Non, un enfant ne peut pas se construire de façon équilibrée dans un climat de violence. Même si cette dernière n’est exercée que sur la mère, elle constitue une violence pour l’enfant.
Il s’agit d’une violence psychologique : l’enfant est pris dans un étau entre son père et sa mère, impuissant, inquiet pour sa propre sécurité face à un conflit qui, pour reprendre les termes du juge Édouard Durand, s’apparente à une scène de guerre ou à un attentat. Pour lui, c’est même pire que cela, car, dans une guerre ou après un attentat, l’enfant peut encore se réfugier dans les bras de l’un de ses parents.
L’enfant n’a d’autre choix que de se taire, d’assister, impuissant, au délitement des piliers de son existence. Cette violence psychologique aura incontestablement des effets graves sur son développement, sur l’enfant qu’il est et sur l’adulte qu’il deviendra.
Protéger l’enfant, c’est donc l’éloigner de cette violence, quitte à suspendre l’autorité parentale qui, rappelons-le, vise à protéger l’enfant, sa sécurité, sa santé et sa moralité, afin de garantir son éducation et de permettre son développement dans le respect dû à sa personne.
L’autorité parentale est une responsabilité vis-à-vis de l’enfant, un devoir. Un parent violent n’est pas un bon parent. De nombreuses études montrent qu’un père violent se sert de ses enfants pour nuire à la mère ; car la victime est souvent la mère. Il l’utilise comme monnaie d’échange, y compris après la séparation.

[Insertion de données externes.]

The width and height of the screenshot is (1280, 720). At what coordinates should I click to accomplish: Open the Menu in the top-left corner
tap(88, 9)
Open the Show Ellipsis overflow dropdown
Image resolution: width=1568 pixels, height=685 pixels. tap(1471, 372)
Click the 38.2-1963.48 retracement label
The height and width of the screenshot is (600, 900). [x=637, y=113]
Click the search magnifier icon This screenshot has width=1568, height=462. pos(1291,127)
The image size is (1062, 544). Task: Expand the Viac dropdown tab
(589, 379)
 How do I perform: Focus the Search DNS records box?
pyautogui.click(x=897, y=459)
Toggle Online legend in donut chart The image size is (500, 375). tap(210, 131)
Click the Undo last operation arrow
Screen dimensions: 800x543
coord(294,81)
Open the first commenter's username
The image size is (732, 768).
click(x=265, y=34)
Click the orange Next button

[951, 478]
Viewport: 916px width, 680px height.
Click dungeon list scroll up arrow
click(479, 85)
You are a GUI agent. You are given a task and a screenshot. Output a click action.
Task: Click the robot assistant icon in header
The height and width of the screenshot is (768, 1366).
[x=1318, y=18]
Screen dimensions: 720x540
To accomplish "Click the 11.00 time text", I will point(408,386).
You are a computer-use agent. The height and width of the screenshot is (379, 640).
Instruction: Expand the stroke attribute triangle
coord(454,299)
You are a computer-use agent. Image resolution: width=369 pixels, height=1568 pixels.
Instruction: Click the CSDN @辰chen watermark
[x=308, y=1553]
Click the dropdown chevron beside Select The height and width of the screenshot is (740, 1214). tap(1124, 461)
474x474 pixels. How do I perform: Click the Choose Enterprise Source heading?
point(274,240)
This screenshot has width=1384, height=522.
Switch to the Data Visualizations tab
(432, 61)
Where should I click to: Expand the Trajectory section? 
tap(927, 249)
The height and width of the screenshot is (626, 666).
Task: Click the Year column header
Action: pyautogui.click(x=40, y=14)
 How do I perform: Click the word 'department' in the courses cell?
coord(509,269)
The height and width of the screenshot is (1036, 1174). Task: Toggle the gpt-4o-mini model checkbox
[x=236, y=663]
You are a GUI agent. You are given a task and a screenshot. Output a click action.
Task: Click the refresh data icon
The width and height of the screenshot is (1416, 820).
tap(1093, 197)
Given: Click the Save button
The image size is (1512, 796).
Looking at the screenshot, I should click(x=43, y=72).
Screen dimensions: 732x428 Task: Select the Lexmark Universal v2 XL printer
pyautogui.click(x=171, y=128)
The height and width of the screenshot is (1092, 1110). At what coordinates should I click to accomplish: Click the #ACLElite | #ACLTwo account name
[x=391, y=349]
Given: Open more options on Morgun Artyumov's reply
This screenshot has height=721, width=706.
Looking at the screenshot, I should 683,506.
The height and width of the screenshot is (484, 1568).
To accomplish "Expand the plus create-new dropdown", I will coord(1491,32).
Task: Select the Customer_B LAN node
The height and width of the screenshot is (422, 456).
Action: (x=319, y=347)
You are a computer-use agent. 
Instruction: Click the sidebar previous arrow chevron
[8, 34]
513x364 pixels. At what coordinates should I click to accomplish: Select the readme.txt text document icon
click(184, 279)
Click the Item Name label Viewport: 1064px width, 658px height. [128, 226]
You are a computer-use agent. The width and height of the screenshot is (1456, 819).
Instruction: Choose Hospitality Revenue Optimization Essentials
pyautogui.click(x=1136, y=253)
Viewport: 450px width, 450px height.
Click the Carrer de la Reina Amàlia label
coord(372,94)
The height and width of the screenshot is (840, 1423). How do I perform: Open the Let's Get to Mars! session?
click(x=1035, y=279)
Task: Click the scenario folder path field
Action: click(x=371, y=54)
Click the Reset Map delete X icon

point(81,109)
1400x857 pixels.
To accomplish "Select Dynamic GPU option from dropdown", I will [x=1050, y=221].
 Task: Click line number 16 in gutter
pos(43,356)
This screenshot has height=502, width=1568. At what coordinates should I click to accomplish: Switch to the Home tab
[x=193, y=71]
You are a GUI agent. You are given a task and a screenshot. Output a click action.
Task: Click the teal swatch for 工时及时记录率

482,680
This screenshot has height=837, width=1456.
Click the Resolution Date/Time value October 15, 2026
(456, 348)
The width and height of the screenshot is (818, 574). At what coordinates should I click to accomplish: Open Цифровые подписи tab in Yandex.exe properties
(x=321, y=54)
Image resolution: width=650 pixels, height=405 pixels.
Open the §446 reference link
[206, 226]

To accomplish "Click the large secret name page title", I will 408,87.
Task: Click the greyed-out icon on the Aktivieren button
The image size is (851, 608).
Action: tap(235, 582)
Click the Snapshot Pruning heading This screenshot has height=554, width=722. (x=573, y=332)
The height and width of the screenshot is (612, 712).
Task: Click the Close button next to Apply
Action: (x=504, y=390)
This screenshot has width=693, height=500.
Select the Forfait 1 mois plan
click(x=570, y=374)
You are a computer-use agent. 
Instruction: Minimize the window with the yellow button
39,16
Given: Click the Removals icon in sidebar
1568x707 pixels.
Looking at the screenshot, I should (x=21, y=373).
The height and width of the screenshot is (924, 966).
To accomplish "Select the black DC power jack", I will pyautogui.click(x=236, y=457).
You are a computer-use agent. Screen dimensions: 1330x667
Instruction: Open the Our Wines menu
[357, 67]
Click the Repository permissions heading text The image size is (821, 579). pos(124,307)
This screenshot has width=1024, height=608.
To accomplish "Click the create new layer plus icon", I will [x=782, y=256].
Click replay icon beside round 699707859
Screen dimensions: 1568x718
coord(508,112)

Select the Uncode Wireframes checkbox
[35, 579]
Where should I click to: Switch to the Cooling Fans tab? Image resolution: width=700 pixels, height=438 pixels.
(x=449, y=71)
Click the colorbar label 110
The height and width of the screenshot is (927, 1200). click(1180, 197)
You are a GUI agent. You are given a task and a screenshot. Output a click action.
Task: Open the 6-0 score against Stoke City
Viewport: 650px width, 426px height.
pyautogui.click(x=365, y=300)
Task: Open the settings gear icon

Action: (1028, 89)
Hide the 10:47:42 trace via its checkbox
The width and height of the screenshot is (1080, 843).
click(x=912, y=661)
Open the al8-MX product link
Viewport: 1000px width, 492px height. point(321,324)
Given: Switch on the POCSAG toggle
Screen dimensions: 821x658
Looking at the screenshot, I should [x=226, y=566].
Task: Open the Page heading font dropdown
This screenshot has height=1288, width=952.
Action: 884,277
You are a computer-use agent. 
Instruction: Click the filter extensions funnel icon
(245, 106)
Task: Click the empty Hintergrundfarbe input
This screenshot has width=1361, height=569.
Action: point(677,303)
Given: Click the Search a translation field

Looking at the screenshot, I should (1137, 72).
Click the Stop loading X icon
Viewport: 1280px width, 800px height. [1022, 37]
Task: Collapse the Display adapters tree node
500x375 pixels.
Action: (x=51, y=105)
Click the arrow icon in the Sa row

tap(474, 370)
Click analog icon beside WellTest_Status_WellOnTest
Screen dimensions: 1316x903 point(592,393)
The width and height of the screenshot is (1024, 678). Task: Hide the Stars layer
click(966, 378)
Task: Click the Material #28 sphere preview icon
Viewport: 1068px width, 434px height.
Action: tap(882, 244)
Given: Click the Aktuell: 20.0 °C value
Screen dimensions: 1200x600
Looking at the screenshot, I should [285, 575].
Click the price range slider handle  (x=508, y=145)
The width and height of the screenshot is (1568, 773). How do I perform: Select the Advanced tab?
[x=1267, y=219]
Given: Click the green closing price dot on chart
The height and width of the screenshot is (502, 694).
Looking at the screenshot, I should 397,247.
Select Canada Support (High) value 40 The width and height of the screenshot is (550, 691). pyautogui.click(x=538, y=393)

L’autorité parentale que peut exercer le parent violent, condamné, soumet l’enfant à une pression insidieuse, perverse, qui ne permet pas à l’enfant de se reconstruire et qui place la mère face à un danger permanent. Aujourd’hui, le bourreau dicte encore sa loi.
Et que dire de la violence directe, de l’inceste ! À ce titre, je tiens à saluer tout particulièrement le travail et l’engagement de longue date sur ce sujet de notre rapporteure, Marie Mercier.
La commission des lois a fait le choix d’autoriser la suspension en urgence, avant tout jugement, de l’exercice de l’autorité parentale d’un parent mis en cause pour les infractions les plus graves sur son enfant – crime, viol et agression sexuelle.
Je comprends cette position équilibrée, qui tend à concilier présomption d’innocence et protection de l’enfant. Je souhaite cependant que nous puissions aller plus loin : plus que l’exercice de l’autorité, c’est bien l’autorité parentale en tant que telle qu’il faut suspendre, car le parent privé de l’exercice de cette autorité en reste néanmoins le titulaire. Ainsi, le parent poursuivi, mis en examen ou condamné pour des faits graves, conserve certains attributs fondamentaux de l’autorité parentale, comme le droit de surveillance de l’enfant. Il est important de corriger cette situation.
Nous devons être plus ambitieux ! Pourquoi ne pas étendre le dispositif de l’article 1er aux atteintes sexuelles incestueuses ? Nous aurons l’occasion d’en rediscuter, madame la rapporteure.
Je me félicite également du choix de la commission d’ériger en principe la suspension du droit de visite et d’hébergement dans le cadre d’un contrôle judiciaire pour violences intrafamiliales. Il s’agit là encore d’une mesure de cohérence, qui aura pour effet d’acculturer les juges et de les inciter à porter un regard neuf sur ces dossiers complexes.
En tant que présidente de la délégation aux droits des femmes et auteure de la proposition de loi visant à protéger les jeunes mineurs des crimes sexuels, texte enrichi des apports du Parlement et complété par vos travaux, madame la rapporteure, je me félicite des avancées proposées aujourd’hui par la commission des lois.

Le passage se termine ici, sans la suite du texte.